▸ Task statement
Find where "[Instagram] (606, 1142)" appears in the entries below. That line and all lines after it, through the last, are to be duplicated exactly, with nothing else.

══ Input for this task

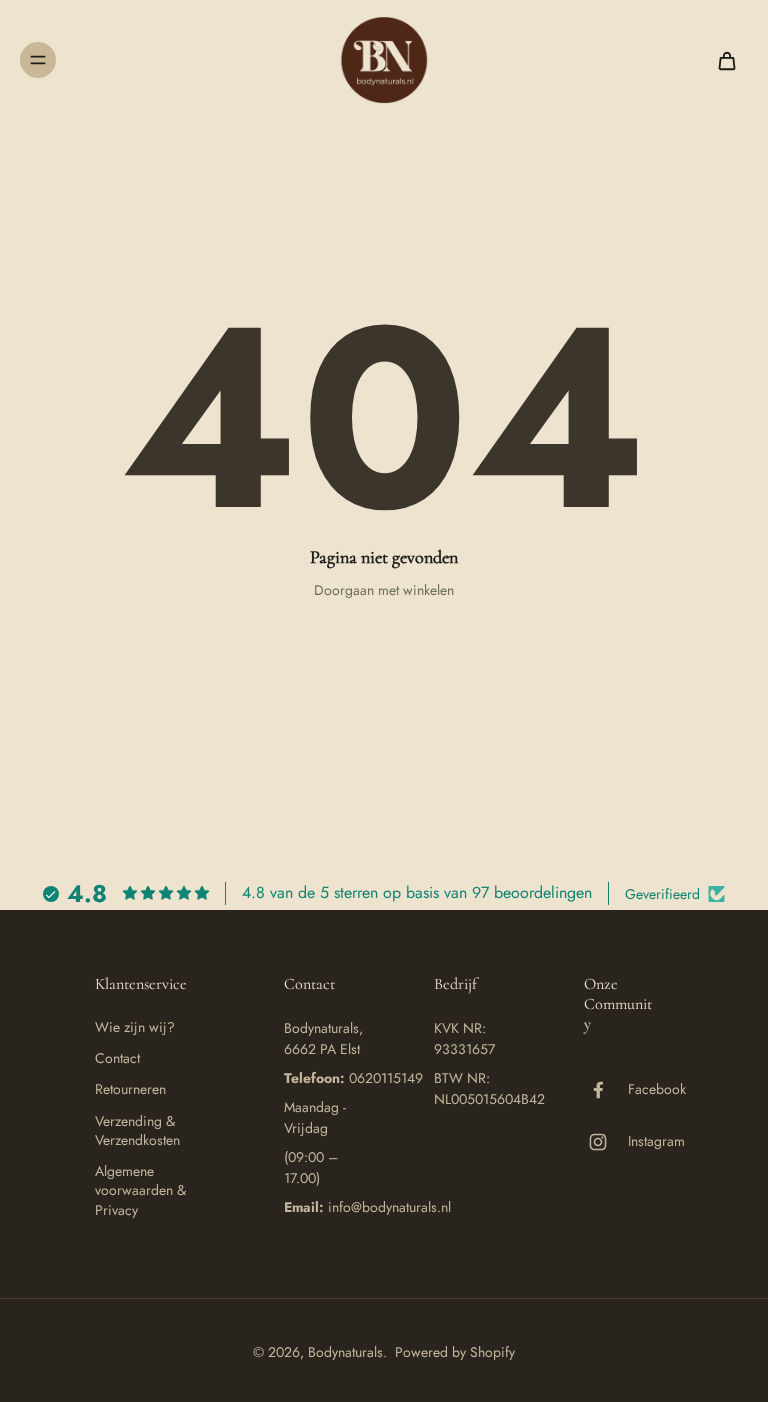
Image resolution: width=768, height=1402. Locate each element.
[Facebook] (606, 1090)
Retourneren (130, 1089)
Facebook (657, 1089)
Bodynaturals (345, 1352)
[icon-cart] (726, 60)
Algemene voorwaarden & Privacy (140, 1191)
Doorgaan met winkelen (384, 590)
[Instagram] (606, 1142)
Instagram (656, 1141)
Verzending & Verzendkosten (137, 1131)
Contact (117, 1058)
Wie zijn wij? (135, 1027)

════

▸ Written reply
[Instagram] (606, 1142)
Instagram (656, 1141)
Verzending & Verzendkosten (137, 1131)
Contact (117, 1058)
Wie zijn wij? (135, 1027)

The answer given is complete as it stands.